Shortly after Benjamin Netanyahu on Friday accepted a mandate to form Israel’s next government, the Likud Chairman arranged to meet Kadima leader Tzipi Livni on Sunday for coalition talks.
Livni told Netanyahu by phone that he was well aware of her position and there was nothing preventing them from meeting. Both rivals had laid claim to victory after last week’s inconclusive general election.
Earlier Friday, the Likud leader called for a broad, national unity coalition with centrist and left-wing partners.
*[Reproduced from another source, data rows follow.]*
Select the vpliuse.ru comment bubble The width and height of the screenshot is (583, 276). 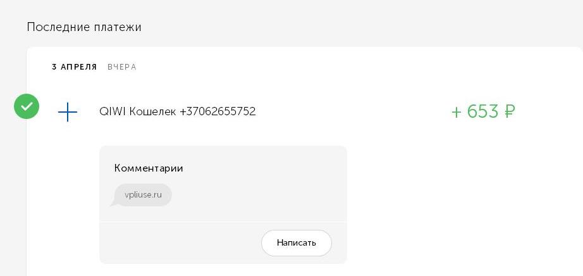click(143, 195)
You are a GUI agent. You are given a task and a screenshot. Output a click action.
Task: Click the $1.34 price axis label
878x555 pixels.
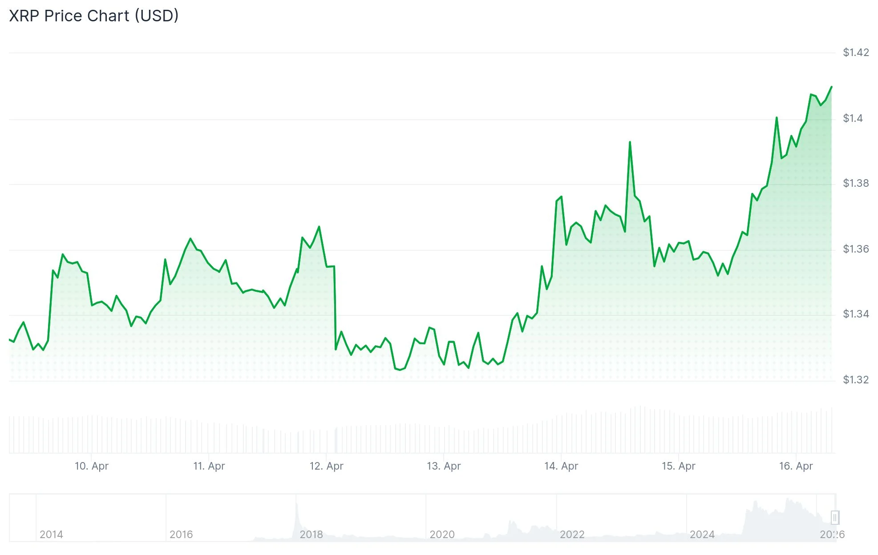[x=856, y=314]
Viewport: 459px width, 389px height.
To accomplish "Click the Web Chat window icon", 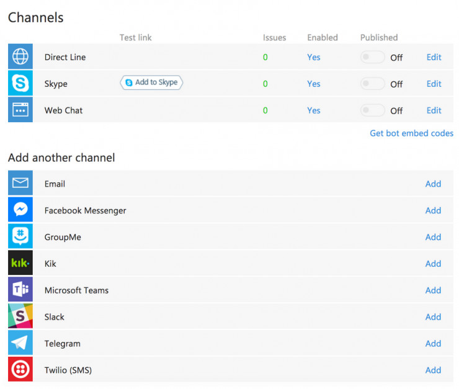I will (x=20, y=110).
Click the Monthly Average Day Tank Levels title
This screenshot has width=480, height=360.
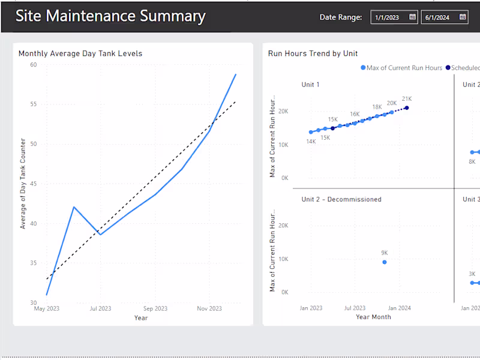click(80, 53)
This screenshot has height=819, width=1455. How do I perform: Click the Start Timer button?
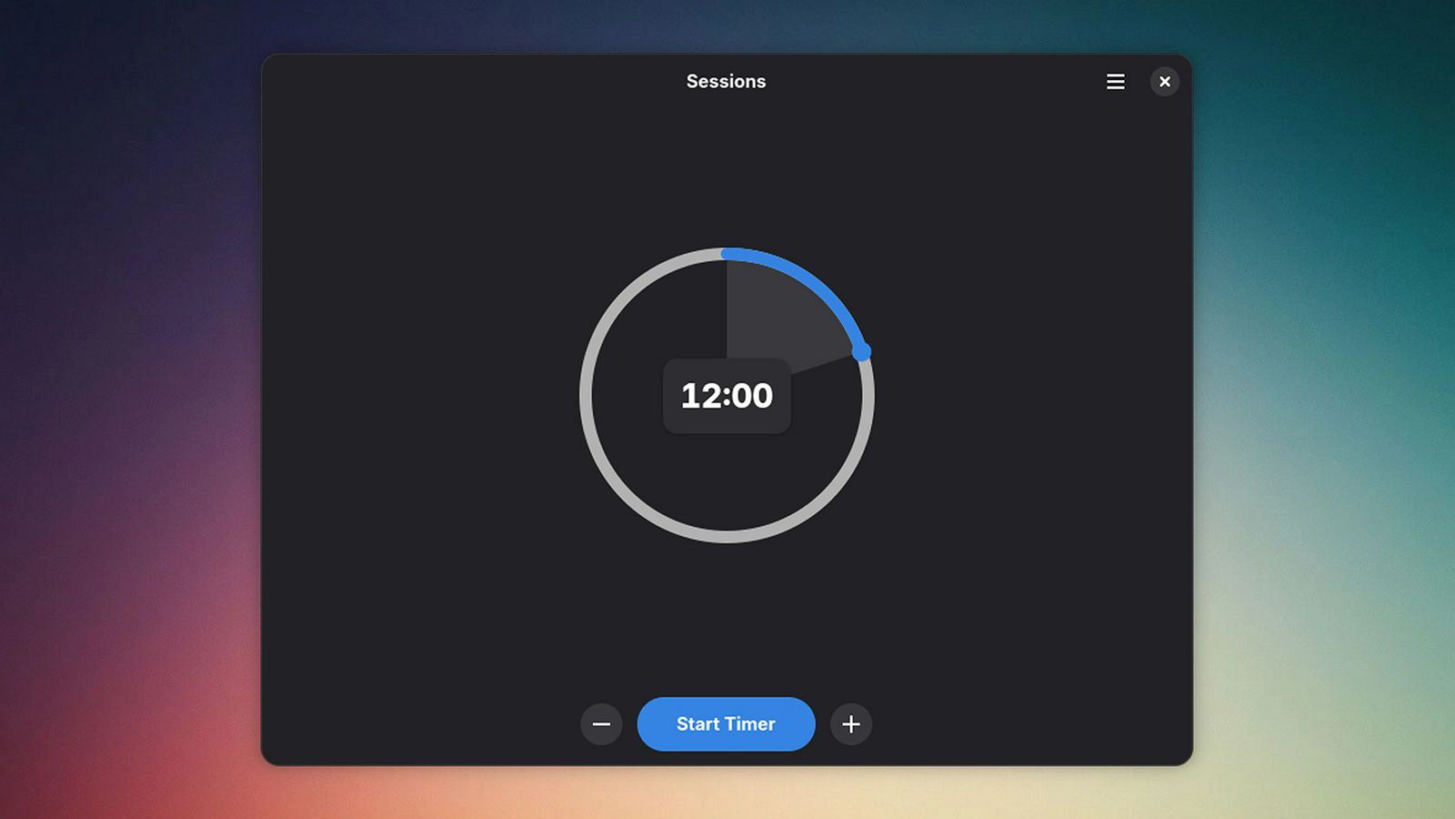pyautogui.click(x=726, y=724)

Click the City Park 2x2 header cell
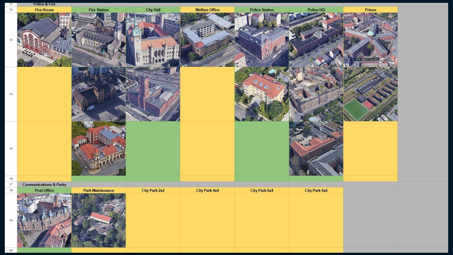(153, 190)
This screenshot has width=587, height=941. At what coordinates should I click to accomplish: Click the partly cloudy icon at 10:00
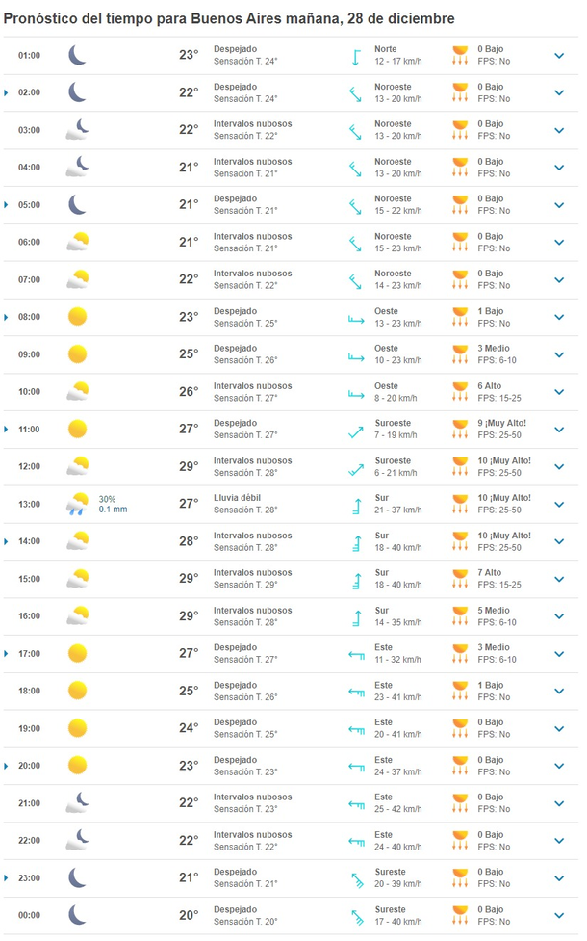tap(77, 391)
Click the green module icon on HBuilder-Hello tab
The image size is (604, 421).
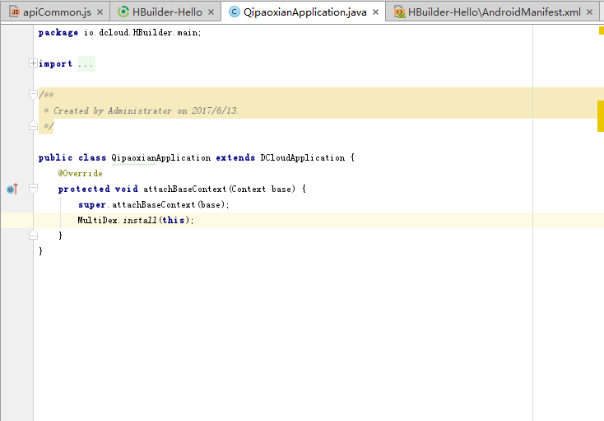pos(123,12)
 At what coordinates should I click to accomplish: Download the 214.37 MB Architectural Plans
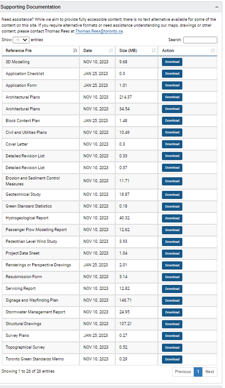pos(172,97)
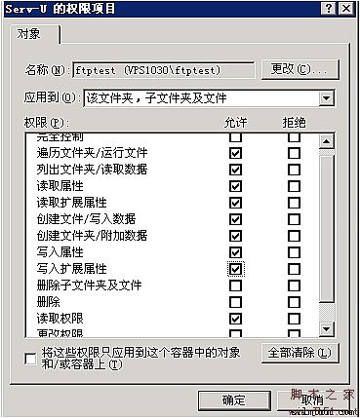360x418 pixels.
Task: Toggle allow for 读取权限
Action: tap(235, 319)
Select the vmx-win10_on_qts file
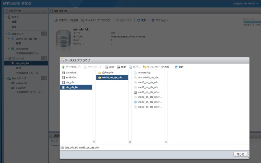 pos(149,77)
“I call on Kadima chairwoman Tzipi Livni and Labor party chairman Ehud Barak and I say to them — let’s unite to secure the future of the State of Israel. I ask to meet with you first to discuss with you a broad national unity government for the good of the people and the state,” Netanyahu said.
Netanyahu on Friday accepted the formal invitation from President Shimon Peres to form the next government, saying he feels a great responsibility to provide Israel with security and peace.
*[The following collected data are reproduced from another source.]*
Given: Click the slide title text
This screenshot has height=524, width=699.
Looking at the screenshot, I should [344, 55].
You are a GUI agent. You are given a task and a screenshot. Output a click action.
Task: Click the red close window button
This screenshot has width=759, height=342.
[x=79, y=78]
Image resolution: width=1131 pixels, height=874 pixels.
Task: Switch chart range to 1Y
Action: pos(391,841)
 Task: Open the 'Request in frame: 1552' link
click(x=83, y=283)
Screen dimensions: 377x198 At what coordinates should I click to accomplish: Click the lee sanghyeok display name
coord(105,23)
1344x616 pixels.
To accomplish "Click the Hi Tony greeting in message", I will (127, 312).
Netanyahu said that Iran poses the biggest threat to Israel since its War of Independence, and that Israel also faces tough economic times ahead.
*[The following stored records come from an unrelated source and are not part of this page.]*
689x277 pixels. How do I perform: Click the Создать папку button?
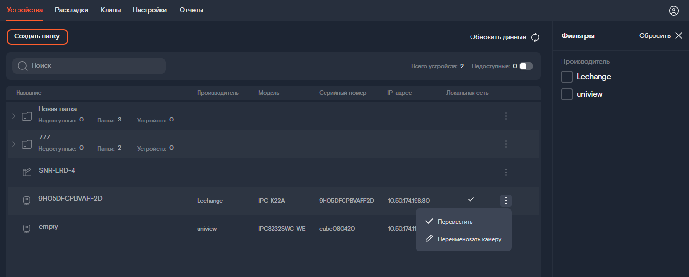[37, 36]
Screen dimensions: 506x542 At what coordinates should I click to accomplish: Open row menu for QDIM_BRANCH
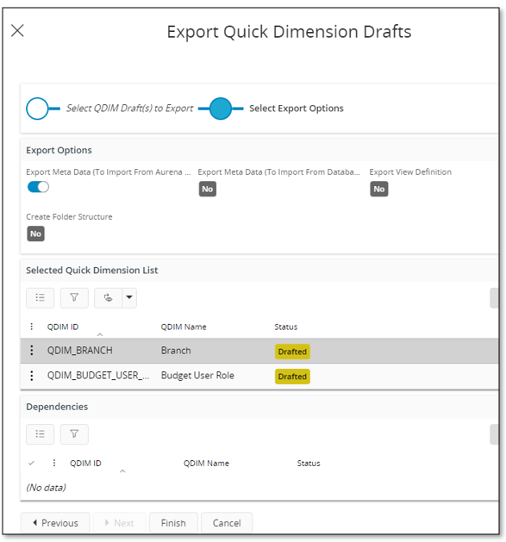32,350
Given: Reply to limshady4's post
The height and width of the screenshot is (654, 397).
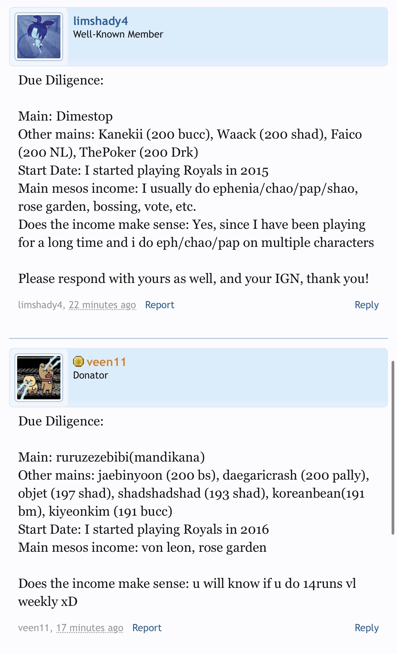Looking at the screenshot, I should (366, 305).

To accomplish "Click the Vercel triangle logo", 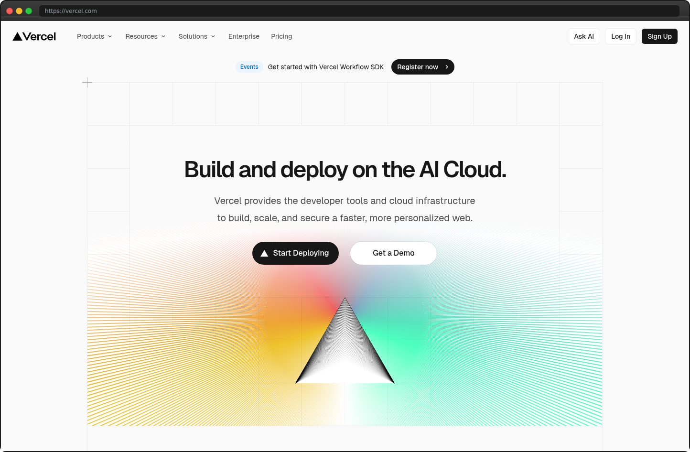I will (x=18, y=36).
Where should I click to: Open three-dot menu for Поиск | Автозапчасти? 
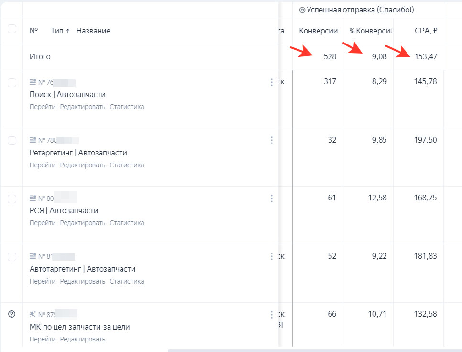[272, 82]
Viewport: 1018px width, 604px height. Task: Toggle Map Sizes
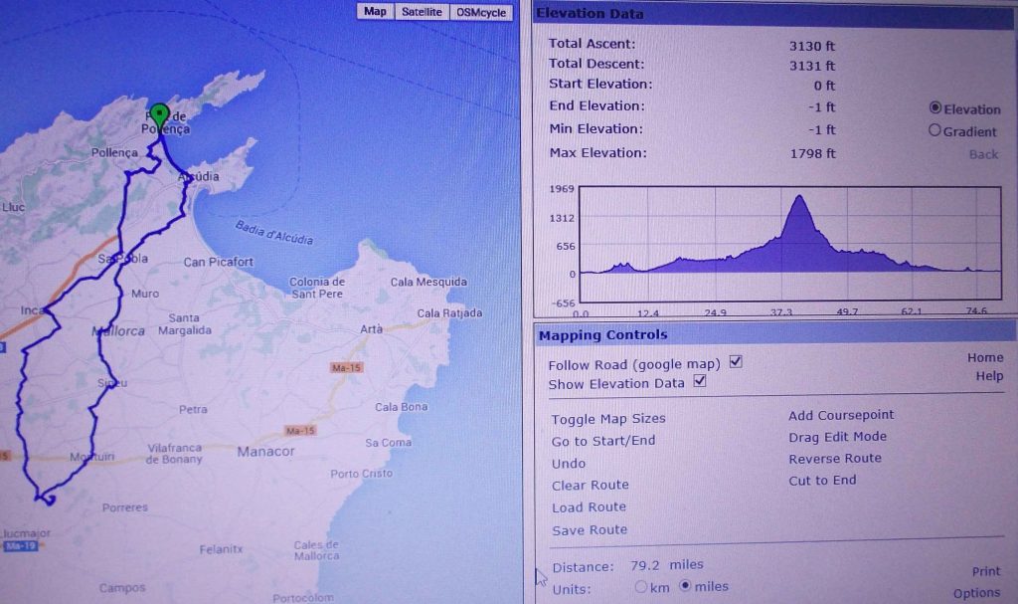coord(608,419)
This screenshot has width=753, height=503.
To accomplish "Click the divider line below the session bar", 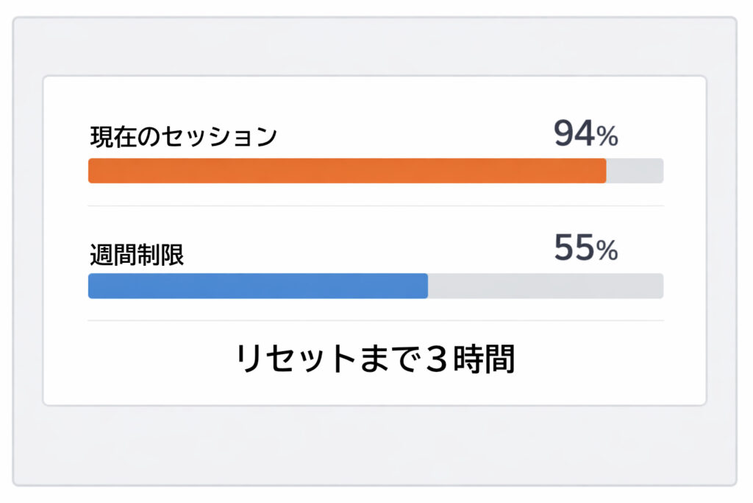I will coord(375,206).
Netanyahu, who was prime minister in the 1990s, has six weeks to forge a coalition cabinet.
“I believe that it is in the national interest to establish a government as quickly as possible,” said Peres at the press conference in Jerusalem.
“The people of Israel need governmental and political stability so that we will be able to cope with the challenges standing before us,” Peres continued. “The challenges are varied and urgent. And the public expects expects that following the elections, a fitting government be formed that will roll up its sleeves and perform its duties faithfully.”
Livni earlier on Friday reiterated that her centrist Kadima party will likely join the opposition and not sit in a right-wing coalition headed by Netanyahu.
“A broad coalition has no value if it does not lead the way,” said Livni after meeting with President Shimon Peres.
“There is a coalition here based on a lack of political vision,” said Livni, “a coalition that will not allow me to exercise the way of Kadima.”
Peres on Friday met separately with Netanyahu and with Livni at his official residence in Jerusalem for talks on coalition-building.
The president summoned the two in an effort to promote a broad coalition that would include both Likud and Kadima.
Livni: Kadima won’t join far-right coalition
Livni told Haaretz on Thursday that she would not join a government headed by Benjamin Netanyahu that would include Shas, Habayit Hayehudi and National Union, but she would be willing to consider a Likud-Kadima-Yisrael Beiteinu coalition.
Sixty-five MKs - all the right-wing and religious factions - recommended to Peres that he appoint Netanyahu to form the coalition. The left wing and Arab parties declined to make a recommendation.
Livni said Netanyahu was “asking us to join a coalition that he would first establish with Shas, which demanded that I stop negotiating with the Palestinians, and with Habayit Hayehudi and National Union, and with Bibi [Netanyahu] himself, who meanwhile refuses to talk about a two-state solution.” She said she would not be able to explain to her voters what she was doing in such a coalition.
Lieberman told the president he would like to see a “trio” coalition of all three big parties. He said a narrow coalition was “a possibility” but that it would constantly have to fight for its survival.
Livni said she has the full backing of her Knesset faction. “Netanyahu wants us to stabilize the government. He won’t get us. This is a coalition that will damage the country. It won’t be stable, but I won’t be there to save Bibi from himself and his partners,” she said.
“I hear I’m being offered veto power; Kadima didn’t come out the largest party to veto moves in the coalition, but to lead them.”
Sources close to Netanyahu have said over the past few days that Kadima might receive two senior ministerial portfolios: foreign affairs and finance, and Livni would be deputy prime minister.
In the face of criticism from party MKs over her talks with Lieberman, Livni said she had tried unsuccessfully to persuade Lieberman not to recommend anyone to the president, and the two parties had almost nothing in common. “I did what I had to do. I am going to the opposition,” she said.
Kadima edged out Likud in the February 10 election, capturing 28 seats to Likud’s 27, out of 120. But Likud is in a better position to put together a coalition because of gains by Lieberman and other hard-line parties.